Writing is hard. It’s a big part of my job and I write a lot, and it’s still hard. Writer’s block is real, and sometimes that fear prevents us from even starting. Well, that and shiny things, because: hooray for procrastination. There are some tools I use that not only make the task of writing easier and the approach less daunting, they also help me write the best piece possible.
Start with an outline. Even for the most seasoned writer, a blank Word document is an awful reminder that you have a long way to go to get 500 words or more onto that paper. Repeating your creative writing class mantra: “introduction, body, body, body, conclusion,” likely doesn’t help either. An outline provides structure and organization of prose; it also keeps me from rambling. Once there is an order to my thoughts on paper, I can set out to write a finished piece. An outline also keeps me grounded; it’s hard enough for me to keep my car in my lane (ask the car’s assistant, whom I nicknamed Brenda Walsh that always yells when she thinks I’m leaving my lane – want a ride?), and just like Brenda, an outline yanks me back onto that well-organized writing path.

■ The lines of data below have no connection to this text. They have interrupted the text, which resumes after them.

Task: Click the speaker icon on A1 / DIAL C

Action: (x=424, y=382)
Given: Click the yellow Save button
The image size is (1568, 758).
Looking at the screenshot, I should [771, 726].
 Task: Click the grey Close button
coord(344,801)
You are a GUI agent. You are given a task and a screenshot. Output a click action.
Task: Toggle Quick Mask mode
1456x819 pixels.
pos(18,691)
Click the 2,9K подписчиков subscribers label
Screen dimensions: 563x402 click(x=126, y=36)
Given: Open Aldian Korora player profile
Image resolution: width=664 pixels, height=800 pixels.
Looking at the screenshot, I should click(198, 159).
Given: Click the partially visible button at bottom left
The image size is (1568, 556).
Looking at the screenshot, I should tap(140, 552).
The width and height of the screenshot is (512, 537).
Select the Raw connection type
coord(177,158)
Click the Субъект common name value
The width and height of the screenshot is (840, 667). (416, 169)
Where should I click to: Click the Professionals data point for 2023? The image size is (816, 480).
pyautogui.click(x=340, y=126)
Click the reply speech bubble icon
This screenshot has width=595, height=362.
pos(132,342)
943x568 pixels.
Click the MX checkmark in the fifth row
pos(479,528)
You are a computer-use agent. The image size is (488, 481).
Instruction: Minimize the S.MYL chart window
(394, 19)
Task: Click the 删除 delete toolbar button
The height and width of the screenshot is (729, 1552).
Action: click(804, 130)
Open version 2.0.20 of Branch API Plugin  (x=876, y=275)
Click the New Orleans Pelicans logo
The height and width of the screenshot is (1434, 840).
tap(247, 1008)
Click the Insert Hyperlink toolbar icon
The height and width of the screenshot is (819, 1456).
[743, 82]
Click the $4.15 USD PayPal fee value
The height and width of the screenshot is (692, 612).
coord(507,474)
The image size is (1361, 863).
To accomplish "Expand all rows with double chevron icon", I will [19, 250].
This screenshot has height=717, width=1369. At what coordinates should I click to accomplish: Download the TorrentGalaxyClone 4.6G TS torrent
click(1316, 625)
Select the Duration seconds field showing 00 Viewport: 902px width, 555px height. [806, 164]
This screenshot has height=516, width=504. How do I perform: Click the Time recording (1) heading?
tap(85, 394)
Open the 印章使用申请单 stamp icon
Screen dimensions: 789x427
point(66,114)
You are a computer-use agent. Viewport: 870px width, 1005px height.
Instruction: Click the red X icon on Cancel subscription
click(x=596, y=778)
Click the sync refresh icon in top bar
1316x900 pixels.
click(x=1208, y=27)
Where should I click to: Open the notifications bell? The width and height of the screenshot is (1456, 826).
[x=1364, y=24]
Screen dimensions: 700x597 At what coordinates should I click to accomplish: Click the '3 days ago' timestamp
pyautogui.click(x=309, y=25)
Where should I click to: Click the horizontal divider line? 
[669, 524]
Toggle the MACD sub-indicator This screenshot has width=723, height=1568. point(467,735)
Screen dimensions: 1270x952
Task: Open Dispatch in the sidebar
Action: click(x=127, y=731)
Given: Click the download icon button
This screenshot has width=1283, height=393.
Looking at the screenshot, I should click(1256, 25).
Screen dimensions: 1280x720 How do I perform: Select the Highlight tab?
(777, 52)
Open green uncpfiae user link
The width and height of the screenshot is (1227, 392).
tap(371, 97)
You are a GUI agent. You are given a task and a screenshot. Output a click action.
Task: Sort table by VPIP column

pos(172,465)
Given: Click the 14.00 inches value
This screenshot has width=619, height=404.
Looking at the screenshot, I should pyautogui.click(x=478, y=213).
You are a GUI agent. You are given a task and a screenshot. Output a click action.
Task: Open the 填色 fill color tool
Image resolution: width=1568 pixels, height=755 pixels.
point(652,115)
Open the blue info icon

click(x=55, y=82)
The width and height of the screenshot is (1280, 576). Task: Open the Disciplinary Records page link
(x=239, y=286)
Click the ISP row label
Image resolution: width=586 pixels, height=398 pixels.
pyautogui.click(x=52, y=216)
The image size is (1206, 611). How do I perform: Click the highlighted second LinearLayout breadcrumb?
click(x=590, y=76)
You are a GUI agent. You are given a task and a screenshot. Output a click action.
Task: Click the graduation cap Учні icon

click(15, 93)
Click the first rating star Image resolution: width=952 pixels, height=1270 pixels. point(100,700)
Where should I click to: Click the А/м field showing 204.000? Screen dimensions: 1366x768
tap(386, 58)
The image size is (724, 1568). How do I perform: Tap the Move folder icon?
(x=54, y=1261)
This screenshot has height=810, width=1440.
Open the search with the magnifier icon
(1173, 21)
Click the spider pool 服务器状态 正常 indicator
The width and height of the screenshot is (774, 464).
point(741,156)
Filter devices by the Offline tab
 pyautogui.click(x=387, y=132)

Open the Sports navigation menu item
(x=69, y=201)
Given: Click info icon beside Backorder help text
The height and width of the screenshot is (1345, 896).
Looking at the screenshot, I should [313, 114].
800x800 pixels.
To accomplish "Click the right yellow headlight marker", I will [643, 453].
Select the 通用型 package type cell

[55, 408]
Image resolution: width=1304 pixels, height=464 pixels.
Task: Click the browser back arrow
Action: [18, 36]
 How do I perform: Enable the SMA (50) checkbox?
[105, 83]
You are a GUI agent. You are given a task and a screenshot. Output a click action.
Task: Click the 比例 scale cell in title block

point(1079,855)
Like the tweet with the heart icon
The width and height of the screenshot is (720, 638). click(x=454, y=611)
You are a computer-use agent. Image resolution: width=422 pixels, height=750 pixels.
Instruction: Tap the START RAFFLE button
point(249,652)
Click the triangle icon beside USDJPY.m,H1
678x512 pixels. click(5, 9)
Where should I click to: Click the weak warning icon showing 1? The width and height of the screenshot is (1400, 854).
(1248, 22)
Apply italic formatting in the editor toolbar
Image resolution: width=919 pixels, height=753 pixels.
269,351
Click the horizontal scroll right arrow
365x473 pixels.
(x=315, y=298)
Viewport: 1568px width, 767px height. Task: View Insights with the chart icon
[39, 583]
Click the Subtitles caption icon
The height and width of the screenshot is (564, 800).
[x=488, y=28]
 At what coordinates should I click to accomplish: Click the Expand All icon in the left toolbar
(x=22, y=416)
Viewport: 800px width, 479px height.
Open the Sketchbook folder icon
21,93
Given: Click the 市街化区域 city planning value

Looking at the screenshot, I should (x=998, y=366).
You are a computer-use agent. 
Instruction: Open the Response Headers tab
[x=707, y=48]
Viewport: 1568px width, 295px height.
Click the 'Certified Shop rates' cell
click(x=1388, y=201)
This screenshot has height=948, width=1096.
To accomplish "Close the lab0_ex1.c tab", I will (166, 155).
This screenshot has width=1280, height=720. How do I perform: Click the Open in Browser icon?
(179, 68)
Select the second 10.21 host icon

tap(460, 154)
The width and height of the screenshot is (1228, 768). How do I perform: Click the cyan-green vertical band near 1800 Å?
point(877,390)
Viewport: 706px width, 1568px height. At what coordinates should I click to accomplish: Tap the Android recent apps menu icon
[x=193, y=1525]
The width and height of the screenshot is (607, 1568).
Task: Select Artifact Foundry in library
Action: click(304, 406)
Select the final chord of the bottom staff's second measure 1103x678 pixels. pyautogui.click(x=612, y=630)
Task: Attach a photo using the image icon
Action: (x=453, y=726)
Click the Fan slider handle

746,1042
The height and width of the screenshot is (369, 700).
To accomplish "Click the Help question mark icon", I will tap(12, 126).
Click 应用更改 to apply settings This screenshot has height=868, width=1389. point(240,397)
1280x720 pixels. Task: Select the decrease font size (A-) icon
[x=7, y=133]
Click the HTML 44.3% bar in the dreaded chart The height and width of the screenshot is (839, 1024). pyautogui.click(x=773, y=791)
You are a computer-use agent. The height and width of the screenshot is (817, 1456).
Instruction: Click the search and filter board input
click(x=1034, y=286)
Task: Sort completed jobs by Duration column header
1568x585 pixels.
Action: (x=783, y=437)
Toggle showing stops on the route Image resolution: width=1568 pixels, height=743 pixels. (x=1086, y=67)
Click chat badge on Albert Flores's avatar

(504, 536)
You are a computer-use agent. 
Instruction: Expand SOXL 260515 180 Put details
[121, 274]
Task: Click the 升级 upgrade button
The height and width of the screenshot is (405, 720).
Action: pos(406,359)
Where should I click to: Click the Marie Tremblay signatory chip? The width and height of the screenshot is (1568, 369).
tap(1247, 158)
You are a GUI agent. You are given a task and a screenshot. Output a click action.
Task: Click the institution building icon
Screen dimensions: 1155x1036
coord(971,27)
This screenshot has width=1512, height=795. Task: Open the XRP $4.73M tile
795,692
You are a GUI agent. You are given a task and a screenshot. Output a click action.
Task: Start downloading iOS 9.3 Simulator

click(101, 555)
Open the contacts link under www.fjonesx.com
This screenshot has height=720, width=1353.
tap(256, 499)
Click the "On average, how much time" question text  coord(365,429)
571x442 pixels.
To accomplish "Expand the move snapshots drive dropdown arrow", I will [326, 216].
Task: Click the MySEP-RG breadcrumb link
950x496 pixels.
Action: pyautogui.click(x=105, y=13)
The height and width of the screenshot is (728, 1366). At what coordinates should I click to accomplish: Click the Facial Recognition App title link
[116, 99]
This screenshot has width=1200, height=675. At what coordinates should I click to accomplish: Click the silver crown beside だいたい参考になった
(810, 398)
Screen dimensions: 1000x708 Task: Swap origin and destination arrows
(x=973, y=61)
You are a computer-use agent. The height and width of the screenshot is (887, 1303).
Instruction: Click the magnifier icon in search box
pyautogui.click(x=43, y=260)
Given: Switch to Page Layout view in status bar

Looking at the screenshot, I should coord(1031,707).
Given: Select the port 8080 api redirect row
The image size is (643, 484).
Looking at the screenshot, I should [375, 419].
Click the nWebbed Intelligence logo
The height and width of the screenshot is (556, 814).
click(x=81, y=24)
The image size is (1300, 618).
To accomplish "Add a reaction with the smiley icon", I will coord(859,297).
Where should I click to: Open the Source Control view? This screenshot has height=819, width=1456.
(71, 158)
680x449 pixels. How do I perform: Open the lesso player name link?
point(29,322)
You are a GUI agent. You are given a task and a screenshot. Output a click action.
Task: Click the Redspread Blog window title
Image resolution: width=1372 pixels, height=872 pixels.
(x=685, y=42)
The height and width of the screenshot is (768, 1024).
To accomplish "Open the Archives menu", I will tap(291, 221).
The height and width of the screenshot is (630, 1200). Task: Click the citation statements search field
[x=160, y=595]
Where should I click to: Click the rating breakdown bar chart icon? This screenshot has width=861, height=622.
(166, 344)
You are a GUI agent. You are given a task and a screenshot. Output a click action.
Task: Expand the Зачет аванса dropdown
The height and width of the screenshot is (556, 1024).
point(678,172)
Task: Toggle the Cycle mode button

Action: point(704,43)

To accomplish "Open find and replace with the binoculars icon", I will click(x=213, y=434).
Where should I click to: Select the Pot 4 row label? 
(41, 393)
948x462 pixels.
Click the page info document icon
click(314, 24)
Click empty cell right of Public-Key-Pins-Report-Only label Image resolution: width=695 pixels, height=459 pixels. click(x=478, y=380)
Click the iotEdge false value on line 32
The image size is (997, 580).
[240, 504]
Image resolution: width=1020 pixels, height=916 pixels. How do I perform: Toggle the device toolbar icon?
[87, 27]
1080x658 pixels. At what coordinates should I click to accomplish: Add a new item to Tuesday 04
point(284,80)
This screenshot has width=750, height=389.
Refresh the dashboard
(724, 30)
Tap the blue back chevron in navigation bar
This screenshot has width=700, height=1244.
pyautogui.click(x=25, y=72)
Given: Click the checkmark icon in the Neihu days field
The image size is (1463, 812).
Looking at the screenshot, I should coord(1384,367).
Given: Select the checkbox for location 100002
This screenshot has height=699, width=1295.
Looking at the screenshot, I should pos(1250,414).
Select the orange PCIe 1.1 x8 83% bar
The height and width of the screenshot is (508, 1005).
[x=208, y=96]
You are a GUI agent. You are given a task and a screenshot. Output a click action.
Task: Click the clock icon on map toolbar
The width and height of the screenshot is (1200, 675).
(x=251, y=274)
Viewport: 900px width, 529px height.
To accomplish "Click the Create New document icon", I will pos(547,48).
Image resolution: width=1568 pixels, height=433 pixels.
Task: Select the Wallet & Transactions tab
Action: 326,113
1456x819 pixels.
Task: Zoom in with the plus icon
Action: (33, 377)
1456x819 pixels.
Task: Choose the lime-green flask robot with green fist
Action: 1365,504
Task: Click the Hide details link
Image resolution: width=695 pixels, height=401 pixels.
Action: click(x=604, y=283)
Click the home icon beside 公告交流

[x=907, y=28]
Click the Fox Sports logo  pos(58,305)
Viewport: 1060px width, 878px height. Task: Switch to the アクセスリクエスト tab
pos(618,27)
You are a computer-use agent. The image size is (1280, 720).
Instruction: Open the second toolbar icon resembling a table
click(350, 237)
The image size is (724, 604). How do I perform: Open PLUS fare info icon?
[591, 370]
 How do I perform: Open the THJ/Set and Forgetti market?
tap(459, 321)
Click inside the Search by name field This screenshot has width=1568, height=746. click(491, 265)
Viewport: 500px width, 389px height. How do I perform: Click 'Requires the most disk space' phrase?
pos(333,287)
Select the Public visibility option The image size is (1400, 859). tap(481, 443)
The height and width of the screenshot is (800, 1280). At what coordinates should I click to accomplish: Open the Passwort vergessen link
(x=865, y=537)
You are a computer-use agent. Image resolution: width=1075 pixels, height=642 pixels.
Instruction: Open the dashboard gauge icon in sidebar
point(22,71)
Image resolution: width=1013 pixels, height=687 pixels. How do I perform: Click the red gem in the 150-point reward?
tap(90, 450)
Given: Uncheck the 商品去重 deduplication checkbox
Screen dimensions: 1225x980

Tell a story, but be concise. Brevity is a function of communication and short sentences are easier to read. Get rid of filler words and overly complex descriptions. One of my favorite authors, Stephen King, sums it up best: “I believe the road to hell is paved with adverbs.” The question is, did he voraciously and exasperatingly convey this or did he just shout it?
Write your first draft, and then delete, delete, delete. If your first try is always perfect, then I’m not sure why you’re reading this, other than to laugh at me because my first drafts SUCK. (I see you.) The truth is, most first drafts require an extensive clean-up before you can even consider finalizing. You’ve passed the first hurdle just by writing, but GOOD writing is almost always REWRITING.
Drop your ego and find an honest friend. I recognize that I’m a good writer. I also know I’m an excellent editor and proofreader. But that doesn’t mean I should be editing and proofing my own work. Find someone you know who will give it to you straight and tell you what isn’t working and why. That someone should also offer alternative views, question your intention, and also make sure that the L is properly placed in public. (If you didn’t get that reference, call me the next time you need an editor).
Writing is a juxtaposition. It causes both release and anxiety. On my best days, I write quickly and it flows easily. On my worst days, I hum out loud to the beat of the cursor on the blank document. However, every day I start somewhere and I write something…and then delete it and start all over again.